La Vierge Marie connaît notre cœur de pierre. Elle a prié, elle a prié et elle a prié. Elle a fait un manteau avec tous les cœurs en intercédant auprès de la Trinité pour que ces cœurs soient des cœurs de chair, et elle a terminé ce manteau pour l'année 2010. Et elle demande à ses enfants s'ils veulent bien porter ce manteau qui est fait de tous les cœurs des enfants de Dieu. Marie connaît tous les enfants du oui à l'Amour et elle nous demande si nous voulons porter ce manteau. Lorsque nous acceptons de porter ce manteau, nous acceptons d'aimer nos frères et nos sœurs, 'tous' nos frères et nos sœurs, sans exception. Nous apprenons à aimer comme Maman Marie nous a aimés, malgré qu'on a crucifié son Fils. Maman Marie n'a pas regardé un tel et un tel en disant : «Ça, c'est l'ennemi de mon Fils; ça, c'est mon ami», elle a aimé sans condition.

Nous n'arriverons pas à la Grande Purification de la chair sans porter ce manteau, parce que toutes chairs ne font qu'une seule chair.

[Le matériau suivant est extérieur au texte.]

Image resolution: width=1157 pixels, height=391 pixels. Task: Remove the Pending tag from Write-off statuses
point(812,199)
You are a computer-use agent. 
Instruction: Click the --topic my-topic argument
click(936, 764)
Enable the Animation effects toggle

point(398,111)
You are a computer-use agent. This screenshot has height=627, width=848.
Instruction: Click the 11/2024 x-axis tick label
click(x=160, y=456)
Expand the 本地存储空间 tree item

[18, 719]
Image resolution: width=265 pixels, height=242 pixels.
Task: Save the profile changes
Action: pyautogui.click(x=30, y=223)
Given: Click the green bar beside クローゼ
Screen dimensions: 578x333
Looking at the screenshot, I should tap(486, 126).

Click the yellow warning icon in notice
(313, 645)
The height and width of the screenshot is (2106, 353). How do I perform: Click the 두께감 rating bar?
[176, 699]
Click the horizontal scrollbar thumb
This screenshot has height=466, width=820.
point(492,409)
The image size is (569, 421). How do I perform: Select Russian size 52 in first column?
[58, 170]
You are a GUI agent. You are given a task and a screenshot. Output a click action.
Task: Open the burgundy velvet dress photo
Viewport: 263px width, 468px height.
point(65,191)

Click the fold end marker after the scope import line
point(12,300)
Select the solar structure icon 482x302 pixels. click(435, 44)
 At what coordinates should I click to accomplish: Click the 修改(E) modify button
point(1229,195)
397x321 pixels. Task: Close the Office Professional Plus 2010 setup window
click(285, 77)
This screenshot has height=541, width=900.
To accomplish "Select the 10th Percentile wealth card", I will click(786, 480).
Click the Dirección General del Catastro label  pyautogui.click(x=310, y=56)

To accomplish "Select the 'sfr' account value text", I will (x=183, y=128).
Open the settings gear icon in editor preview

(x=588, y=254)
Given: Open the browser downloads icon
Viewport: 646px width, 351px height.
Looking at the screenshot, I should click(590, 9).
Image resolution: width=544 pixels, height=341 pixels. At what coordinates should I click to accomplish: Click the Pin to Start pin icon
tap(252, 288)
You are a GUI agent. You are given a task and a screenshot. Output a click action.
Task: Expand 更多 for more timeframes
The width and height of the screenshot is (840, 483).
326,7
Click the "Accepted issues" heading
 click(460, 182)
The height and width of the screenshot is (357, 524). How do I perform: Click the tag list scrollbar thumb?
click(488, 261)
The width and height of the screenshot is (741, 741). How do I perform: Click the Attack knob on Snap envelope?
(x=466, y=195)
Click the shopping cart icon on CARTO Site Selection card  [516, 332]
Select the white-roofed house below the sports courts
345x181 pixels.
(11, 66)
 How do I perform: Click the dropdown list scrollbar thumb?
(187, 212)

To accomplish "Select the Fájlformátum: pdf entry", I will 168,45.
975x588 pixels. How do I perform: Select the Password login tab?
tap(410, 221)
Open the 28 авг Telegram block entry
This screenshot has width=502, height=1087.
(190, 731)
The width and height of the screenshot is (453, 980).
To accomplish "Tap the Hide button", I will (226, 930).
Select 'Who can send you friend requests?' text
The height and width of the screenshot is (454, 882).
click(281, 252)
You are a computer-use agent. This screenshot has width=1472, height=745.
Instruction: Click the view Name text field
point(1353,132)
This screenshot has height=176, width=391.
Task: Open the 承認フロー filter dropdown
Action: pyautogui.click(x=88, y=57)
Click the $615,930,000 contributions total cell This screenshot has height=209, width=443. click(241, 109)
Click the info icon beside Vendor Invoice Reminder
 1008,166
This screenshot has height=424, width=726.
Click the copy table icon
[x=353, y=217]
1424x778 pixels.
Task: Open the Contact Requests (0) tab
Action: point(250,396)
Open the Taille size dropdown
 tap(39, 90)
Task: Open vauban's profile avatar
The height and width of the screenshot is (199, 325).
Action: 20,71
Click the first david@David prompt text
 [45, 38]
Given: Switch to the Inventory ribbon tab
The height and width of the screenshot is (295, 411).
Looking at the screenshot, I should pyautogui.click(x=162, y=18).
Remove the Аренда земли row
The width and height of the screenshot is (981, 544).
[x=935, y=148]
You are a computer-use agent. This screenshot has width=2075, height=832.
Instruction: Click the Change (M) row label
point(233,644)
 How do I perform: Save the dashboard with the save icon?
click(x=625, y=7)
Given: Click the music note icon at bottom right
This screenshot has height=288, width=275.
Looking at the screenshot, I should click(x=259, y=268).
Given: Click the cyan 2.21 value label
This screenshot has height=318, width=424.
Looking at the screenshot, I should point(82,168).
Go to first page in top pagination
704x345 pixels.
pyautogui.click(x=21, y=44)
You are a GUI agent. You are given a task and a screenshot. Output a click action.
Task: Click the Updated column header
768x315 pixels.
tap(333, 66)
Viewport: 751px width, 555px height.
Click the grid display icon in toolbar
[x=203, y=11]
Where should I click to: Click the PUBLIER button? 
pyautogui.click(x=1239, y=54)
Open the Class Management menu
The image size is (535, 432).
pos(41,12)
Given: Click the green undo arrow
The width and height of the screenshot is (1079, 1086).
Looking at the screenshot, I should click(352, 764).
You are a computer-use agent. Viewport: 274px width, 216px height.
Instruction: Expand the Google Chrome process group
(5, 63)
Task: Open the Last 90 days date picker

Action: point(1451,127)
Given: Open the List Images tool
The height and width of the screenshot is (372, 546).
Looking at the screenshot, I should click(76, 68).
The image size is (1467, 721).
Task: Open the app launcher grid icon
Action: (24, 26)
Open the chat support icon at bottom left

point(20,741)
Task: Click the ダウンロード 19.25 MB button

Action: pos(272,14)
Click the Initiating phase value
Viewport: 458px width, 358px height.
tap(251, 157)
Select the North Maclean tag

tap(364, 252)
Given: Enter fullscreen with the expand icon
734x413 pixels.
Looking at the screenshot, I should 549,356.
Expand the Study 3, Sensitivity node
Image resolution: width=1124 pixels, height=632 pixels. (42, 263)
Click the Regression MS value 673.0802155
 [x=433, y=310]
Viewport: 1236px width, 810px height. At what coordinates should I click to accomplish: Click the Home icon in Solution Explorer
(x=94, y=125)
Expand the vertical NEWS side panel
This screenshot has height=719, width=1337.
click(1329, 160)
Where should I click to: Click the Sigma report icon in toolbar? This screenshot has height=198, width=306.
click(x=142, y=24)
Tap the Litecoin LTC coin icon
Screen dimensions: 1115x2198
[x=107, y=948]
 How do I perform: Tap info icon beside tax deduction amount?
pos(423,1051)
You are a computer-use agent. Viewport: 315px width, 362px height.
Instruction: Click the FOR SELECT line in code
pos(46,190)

Nous voulons vivre dans une chair qui ne connaîtra plus jamais le mal, la tentation; nous voulons vivre le premier jugement sur la terre; alors : il faut aimer sans condition.

Nous sommes, en ce moment, en train de vivre un temps qui nous amènera à un temps que Dieu seul connaît : la fin du monde. Mais ce n'est pas de ce temps que Dieu nous parle en ce moment, c'est la préparation à la Grande Purification de la chair. Si ce temps nous est présenté, c'est parce que Dieu le Père le voulait dans son temps, et nous n'avons pas à nous inquiéter. Sa Volonté, nous la ressentirons par notre intérieur sans notre volonté humaine, car Dieu nous demande de renoncer à notre volonté humaine pour entrer dans la Divine Volonté.

La volonté humaine, c'est un mouvement qui s'arrête pour choisir le bien ou le mal. La Divine Volonté, on ne s'arrête jamais, c'est la pensée de Dieu qui nourrit, et nous avons été créés avec la pensée de Dieu. Alors, Dieu nous ramène à la maison. Amen.

La Fille du Oui à Jésus en le Saint-Esprit : Est-ce qu'on peut avoir une bénédiction, mon Père? Les deux, on en veut deux.